[Job a]
According to the Fieldbus excerpt, how can a device be active on a segment of the bus 34 that it is not physically connected to?

[Excerpt to read]
· · ·

The way in which different field devices (and different blocks within field devices) communicate over the Fieldbus transmission medium will now be described with respect to FIG. 1. For communication to occur, one of the link master devices on each segment of the bus 34 (for example, devices 12, 16 and 26) operates as a link active scheduler (LAS) which actively schedules and controls communication on the associated segment of the bus 34. The LAS for each segment of the bus 34 stores and updates a communication schedule (a link active schedule) containing the times that each function block of each device is scheduled to start periodic communication activity on the bus 34 and the length of time for which this communication activity is to occur. While there may be one and only one active LAS device on each segment of the bus 34, other link master devices (such as the device 22 on the segment 34b) may serve as backup LASs and become active when, for example, the current LAS fails. Basic devices do not have the capability to become an LAS at any time.
Generally speaking, communication activities over the bus 34 are divided into repeating macrocycles, each of which includes one synchronous communication for each function block active on any particular segment of the bus 34 and one or more asynchronous communications for one or more of the function blocks or devices active on a segment of the bus 34. A device may be active, i.e., send data to and receive data from any segment of the bus 34, even if it is physically connected to a different segment of the bus 34, through coordinated operation of the bridges and the LASs on the bus 34.

· · ·

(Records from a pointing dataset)
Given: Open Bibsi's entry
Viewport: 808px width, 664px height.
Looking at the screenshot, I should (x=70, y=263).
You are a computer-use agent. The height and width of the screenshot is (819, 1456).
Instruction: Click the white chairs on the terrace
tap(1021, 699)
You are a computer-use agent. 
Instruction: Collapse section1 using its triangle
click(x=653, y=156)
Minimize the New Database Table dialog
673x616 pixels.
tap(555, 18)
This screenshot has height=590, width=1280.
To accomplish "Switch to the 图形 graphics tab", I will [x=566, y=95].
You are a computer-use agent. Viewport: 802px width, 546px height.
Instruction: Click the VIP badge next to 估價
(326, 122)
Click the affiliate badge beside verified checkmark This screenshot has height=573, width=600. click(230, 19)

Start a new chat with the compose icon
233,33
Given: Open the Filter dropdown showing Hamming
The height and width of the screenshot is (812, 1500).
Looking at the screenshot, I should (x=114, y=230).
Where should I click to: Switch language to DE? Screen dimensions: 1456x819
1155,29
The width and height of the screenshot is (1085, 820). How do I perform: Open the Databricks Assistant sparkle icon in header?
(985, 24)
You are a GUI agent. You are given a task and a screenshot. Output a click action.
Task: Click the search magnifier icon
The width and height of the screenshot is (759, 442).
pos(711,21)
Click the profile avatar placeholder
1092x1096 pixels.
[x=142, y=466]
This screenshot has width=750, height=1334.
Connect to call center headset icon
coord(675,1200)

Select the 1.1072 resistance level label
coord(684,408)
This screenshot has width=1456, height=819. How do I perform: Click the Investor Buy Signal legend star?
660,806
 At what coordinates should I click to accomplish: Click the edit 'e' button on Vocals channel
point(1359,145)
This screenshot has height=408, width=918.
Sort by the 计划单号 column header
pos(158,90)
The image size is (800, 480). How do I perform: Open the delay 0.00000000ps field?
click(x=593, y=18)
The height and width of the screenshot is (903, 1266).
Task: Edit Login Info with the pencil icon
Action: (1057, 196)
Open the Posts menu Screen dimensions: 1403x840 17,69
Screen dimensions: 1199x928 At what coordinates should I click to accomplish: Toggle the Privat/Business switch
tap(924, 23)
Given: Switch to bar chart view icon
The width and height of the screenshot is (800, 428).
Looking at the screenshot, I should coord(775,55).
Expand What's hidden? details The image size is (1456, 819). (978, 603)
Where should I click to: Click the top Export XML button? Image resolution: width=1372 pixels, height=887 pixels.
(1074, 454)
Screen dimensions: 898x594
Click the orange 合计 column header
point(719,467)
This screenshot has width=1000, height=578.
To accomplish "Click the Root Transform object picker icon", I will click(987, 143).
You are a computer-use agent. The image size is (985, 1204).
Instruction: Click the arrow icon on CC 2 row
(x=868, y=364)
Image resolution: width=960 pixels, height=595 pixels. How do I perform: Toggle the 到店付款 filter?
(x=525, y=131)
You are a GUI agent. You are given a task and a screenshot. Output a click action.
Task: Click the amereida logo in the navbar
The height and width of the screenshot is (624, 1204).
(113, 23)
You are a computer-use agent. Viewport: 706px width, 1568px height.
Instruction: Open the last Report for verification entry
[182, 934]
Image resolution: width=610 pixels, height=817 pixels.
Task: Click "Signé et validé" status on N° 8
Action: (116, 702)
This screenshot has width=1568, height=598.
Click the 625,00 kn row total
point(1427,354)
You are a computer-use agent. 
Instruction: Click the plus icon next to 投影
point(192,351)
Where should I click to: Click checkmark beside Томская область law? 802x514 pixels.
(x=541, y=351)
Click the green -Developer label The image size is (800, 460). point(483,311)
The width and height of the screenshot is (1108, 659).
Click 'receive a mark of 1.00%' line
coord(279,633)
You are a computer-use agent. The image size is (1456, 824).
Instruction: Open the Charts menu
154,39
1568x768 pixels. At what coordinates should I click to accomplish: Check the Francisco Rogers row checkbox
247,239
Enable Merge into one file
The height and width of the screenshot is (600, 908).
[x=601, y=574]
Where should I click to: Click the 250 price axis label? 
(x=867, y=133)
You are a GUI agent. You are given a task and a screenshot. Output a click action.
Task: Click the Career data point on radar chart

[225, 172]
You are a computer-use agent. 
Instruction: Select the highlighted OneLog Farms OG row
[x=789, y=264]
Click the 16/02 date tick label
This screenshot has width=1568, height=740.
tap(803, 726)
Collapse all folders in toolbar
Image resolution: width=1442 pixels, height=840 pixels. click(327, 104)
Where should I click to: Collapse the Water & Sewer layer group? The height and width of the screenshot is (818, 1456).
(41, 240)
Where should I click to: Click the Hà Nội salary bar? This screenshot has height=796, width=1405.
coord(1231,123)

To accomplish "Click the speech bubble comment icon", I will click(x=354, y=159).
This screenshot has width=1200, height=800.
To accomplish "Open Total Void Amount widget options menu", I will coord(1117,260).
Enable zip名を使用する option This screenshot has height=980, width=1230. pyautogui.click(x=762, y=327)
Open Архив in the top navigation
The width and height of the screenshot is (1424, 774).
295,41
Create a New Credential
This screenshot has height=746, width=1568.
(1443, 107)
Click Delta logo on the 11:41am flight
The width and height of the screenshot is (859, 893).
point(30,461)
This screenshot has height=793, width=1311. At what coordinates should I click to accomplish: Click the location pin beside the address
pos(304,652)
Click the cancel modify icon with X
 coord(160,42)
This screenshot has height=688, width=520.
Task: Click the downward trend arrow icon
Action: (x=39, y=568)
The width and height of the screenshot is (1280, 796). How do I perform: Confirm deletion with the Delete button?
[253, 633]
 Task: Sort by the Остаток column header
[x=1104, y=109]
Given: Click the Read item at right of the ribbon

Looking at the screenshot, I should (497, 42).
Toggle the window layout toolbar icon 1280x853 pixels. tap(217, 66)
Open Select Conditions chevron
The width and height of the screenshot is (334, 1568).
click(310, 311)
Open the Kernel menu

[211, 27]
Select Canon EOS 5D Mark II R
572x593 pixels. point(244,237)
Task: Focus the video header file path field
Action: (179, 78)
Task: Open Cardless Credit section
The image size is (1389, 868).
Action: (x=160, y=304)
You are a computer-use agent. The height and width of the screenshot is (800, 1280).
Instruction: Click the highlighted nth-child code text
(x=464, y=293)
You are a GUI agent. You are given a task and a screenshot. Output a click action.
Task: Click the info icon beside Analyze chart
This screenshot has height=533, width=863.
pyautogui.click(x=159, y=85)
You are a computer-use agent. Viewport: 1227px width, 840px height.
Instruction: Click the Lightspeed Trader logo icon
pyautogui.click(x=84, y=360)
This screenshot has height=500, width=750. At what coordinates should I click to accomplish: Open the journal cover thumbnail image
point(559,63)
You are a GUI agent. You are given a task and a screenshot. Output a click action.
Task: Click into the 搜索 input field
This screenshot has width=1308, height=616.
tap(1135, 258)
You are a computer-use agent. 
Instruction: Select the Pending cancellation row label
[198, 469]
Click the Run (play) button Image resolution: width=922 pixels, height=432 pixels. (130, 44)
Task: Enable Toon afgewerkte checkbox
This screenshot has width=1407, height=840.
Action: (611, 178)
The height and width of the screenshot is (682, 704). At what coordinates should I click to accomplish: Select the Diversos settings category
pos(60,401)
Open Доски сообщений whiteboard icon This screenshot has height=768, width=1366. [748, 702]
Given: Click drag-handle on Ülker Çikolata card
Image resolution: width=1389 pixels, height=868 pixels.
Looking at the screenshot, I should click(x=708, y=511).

· · ·

[Job b]
Rename "Screen dimensions" to "Screen size" in the records starting at the line that contains "Where should I click to: Switch" and ending at the line that contains "Open the Posts", and give back only those lines with nothing else changed.

[Task output a]
A device can send data to and receive data from any segment of the bus 34, even one it is not physically connected to, through the coordinated operation of the bridges and the LASs on the bus 34.

[Task output b]
Where should I click to: Switch language to DE? Screen size: 1456x819
1155,29
The width and height of the screenshot is (1085, 820). How do I perform: Open the Databricks Assistant sparkle icon in header?
(985, 24)
You are a GUI agent. You are given a task and a screenshot. Output a click action.
Task: Click the search magnifier icon
The width and height of the screenshot is (759, 442).
pos(711,21)
Click the profile avatar placeholder
1092x1096 pixels.
[x=142, y=466]
This screenshot has width=750, height=1334.
Connect to call center headset icon
coord(675,1200)

Select the 1.1072 resistance level label
coord(684,408)
This screenshot has width=1456, height=819. How do I perform: Click the Investor Buy Signal legend star?
660,806
 At what coordinates should I click to accomplish: Click the edit 'e' button on Vocals channel
point(1359,145)
This screenshot has height=408, width=918.
Sort by the 计划单号 column header
pos(158,90)
The image size is (800, 480). How do I perform: Open the delay 0.00000000ps field?
click(x=593, y=18)
The height and width of the screenshot is (903, 1266).
Task: Edit Login Info with the pencil icon
Action: (1057, 196)
Open the Posts menu Screen size: 1403x840 17,69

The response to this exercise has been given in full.